Observability¶
Audience: SRE, Platform engineer
Both the GMC and AGC expose Prometheus metrics at :8080/metrics (no authentication required by default). The standard controller-runtime metrics server is used; additional built-in metrics (reconcile latency, work queue depth, etc.) are emitted automatically alongside the custom metrics below.
For SLO targets associated with these metrics, see Appendix A — Capacity Targets & SLOs.
Table of Contents¶
- Logging
- Distributed Tracing (AGC)
- Enabling tracing
- Enabling tracing on GMC-managed AGCs
- How to Access Metrics
- Install-time scraping prerequisites (GMC manager)
- Full Metrics Reference
- Proxy metrics
- Symptom → Metric Mapping
- Recommended Alert Rules
- SLO Recording Rules
- Grafana Dashboard
- Suggested Panel Layout
- Dashboard Variables
- Label Cardinality Warning
Logging¶
All four components — the GMC, the per-tenant AGC, the egress proxy, and the worker wrapper — emit structured JSON logs at info level by default, one JSON shape per process stream, ready to ship to a log aggregator (Loki, Elasticsearch, CloudWatch, etc.) without reformatting. No flag needs to be set in production; the JSON default is what the GMC-provisioned Deployments run with.
The controllers (GMC, AGC) take controller-runtime's standard zap flags. For local development, pass --zap-devel to switch to human-readable console logs at debug level, or use the finer-grained --zap-encoder / --zap-log-level flags (run a controller with --help for the full set). Application code paths that log through the Go standard library's log/slog are bridged onto the same zap logger, so --zap-log-level governs every line a controller emits — not just the manager's own — and the whole process shares one JSON schema.
The egress proxy and the worker wrapper are not controllers; they read their level from the LOG_LEVEL environment variable (info | debug, default info).
Distributed Tracing (AGC)¶
The per-tenant AGC emits OpenTelemetry traces for its two hottest operational paths:
RunnerGroup.Reconcile— one span per reconcile, attributed withrunnergroup.namespace/runnergroup.name. Errors set the span status.Provisioner.provision— one span per acquired job (the job-to-pod path), with child spansstageJobSecret,countActivePods,createPod, andwaitForCompletion. The root span carriesrunnergroup.*,plan.id,pod.name,active_pods,ceiling.held,priority_class, and the finalpod.phase/pod.reason/duration_seconds.waitForCompletionis usually the long pole, so its child span tells you whether latency is in scheduling/runtime versus the controller.

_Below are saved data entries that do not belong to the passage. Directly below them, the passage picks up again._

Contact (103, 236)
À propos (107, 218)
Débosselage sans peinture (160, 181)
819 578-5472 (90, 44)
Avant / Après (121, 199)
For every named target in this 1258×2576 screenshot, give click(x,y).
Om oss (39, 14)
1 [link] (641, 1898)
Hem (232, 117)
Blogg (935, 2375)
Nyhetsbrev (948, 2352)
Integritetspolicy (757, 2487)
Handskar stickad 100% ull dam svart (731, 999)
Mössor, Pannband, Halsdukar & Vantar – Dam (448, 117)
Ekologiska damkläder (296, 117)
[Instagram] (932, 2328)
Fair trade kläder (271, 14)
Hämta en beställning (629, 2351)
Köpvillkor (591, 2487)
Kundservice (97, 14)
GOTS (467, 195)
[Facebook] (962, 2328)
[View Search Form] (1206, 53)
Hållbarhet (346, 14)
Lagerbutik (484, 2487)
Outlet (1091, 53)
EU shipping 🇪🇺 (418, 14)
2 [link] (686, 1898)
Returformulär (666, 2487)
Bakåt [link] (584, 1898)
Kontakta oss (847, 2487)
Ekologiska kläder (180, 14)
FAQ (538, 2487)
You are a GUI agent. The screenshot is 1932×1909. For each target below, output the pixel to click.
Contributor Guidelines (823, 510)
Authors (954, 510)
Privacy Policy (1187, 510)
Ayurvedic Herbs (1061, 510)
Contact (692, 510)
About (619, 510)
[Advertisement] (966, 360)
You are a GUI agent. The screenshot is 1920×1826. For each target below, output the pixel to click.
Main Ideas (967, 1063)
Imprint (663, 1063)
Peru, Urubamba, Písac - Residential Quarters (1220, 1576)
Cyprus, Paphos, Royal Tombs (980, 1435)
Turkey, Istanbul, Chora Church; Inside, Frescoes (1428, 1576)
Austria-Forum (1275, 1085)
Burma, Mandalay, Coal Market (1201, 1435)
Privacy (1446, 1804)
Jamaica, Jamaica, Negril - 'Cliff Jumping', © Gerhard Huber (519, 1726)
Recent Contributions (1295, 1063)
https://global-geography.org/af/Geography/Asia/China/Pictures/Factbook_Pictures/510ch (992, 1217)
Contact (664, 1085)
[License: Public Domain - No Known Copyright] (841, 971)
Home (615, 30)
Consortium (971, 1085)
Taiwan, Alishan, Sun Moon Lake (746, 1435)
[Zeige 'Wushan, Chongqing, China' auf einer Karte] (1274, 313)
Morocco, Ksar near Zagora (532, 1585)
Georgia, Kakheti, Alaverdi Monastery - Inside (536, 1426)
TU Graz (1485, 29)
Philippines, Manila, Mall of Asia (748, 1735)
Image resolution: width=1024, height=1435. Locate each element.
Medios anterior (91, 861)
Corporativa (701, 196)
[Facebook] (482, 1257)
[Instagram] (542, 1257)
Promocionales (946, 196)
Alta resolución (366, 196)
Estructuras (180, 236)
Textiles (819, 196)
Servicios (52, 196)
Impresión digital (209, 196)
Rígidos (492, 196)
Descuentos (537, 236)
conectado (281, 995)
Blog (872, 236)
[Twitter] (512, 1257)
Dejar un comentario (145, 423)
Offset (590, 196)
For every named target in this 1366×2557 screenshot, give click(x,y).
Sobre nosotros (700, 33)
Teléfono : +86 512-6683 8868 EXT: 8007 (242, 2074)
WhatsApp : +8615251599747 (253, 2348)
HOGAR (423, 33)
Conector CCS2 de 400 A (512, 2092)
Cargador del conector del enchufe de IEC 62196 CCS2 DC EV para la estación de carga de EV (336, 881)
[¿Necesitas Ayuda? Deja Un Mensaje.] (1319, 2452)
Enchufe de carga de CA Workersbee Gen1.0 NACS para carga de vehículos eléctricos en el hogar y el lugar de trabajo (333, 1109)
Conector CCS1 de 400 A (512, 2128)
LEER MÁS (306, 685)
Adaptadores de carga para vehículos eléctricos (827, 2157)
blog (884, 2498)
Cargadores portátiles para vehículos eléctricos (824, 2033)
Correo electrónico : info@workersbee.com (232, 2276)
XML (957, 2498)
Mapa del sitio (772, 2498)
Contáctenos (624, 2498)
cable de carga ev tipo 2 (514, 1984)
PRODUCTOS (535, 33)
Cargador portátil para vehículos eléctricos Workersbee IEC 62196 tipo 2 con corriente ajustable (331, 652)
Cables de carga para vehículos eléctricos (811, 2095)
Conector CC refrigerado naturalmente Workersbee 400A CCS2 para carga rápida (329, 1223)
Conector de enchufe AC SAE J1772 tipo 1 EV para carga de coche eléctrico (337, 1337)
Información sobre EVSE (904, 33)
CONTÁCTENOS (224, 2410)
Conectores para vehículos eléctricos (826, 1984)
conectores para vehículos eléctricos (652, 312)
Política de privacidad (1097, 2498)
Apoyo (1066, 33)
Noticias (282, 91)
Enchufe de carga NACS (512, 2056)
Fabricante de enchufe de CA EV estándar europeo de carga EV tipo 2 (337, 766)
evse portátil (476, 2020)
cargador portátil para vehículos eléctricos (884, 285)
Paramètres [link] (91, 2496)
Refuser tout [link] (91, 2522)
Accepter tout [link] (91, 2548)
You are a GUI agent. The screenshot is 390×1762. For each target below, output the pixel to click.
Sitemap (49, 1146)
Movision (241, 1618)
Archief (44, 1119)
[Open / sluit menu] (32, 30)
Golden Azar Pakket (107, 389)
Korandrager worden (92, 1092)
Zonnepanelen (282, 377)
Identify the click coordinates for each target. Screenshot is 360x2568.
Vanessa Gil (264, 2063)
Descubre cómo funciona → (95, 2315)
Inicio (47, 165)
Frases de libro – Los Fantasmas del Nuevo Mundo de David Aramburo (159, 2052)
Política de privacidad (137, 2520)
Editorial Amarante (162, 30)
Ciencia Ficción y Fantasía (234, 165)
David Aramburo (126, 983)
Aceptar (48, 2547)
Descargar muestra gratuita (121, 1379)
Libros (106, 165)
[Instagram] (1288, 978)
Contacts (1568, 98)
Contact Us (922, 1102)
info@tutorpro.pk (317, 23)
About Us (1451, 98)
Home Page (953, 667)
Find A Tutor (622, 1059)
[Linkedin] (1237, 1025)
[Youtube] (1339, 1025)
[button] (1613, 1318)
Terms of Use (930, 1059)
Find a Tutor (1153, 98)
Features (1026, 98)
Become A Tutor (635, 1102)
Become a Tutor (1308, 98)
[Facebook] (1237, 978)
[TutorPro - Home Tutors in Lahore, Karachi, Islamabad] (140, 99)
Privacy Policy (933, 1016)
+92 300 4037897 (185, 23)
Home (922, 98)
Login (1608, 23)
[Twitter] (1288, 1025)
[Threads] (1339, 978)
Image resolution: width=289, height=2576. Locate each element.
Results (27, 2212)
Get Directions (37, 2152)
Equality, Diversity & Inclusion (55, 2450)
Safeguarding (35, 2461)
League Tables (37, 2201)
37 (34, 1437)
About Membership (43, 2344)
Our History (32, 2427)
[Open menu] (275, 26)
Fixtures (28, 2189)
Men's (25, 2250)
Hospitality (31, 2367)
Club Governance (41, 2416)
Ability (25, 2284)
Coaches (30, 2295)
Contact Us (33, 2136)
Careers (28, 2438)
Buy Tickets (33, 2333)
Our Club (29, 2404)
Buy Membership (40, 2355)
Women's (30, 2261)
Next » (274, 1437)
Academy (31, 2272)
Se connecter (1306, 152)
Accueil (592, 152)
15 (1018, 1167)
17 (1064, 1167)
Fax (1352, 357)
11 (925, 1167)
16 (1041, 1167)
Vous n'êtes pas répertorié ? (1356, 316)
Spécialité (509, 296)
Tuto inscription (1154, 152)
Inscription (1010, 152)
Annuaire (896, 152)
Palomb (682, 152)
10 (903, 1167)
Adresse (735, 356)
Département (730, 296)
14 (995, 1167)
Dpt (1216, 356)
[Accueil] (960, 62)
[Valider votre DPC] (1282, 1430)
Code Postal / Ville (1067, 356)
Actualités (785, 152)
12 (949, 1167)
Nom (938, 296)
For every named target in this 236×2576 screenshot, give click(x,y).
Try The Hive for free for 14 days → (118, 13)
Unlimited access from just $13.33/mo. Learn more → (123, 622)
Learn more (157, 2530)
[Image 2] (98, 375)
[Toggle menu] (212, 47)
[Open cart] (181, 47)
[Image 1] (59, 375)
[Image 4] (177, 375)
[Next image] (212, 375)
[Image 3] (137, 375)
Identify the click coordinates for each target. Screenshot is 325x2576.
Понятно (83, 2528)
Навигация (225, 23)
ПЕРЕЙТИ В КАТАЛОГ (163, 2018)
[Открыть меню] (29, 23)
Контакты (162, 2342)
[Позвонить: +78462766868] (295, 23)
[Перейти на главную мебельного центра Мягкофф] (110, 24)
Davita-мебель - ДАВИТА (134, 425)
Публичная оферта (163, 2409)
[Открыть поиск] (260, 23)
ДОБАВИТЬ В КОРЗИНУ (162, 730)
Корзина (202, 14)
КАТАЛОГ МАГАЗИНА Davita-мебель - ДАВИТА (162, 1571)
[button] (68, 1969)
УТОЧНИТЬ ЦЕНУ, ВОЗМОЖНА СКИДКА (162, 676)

Each reconcile and each job provision is its own root trace — there is no inbound trace context to continue, and the per-job spans run on the listener goroutines independently of the reconcile that started the pool.
Tracing is opt-in and off by default. With no OTLP endpoint configured the AGC installs no exporter and the spans are no-ops (near-zero cost), so production runs without tracing unless you point it at a collector.
Enabling tracing¶
The AGC reads the standard OpenTelemetry SDK environment variables — there is no bespoke flag. Tracing turns on as soon as an OTLP endpoint is configured:
| Variable | Effect |
|---|---|
OTEL_EXPORTER_OTLP_TRACES_ENDPOINT or OTEL_EXPORTER_OTLP_ENDPOINT |
OTLP/gRPC collector address (e.g. otel-collector.observability:4317). Setting either one enables tracing. |
OTEL_SDK_DISABLED=true |
Hard kill switch — forces tracing off even when an endpoint is set. |
OTEL_SERVICE_NAME / OTEL_RESOURCE_ATTRIBUTES |
Override the default service.name (actions-gateway-agc) and add resource attributes. |
OTEL_TRACES_SAMPLER, OTEL_EXPORTER_OTLP_HEADERS, OTEL_EXPORTER_OTLP_TIMEOUT, … |
All other knobs are the SDK's standard env vars. |
On shutdown the AGC flushes buffered spans (5 s budget) before exiting.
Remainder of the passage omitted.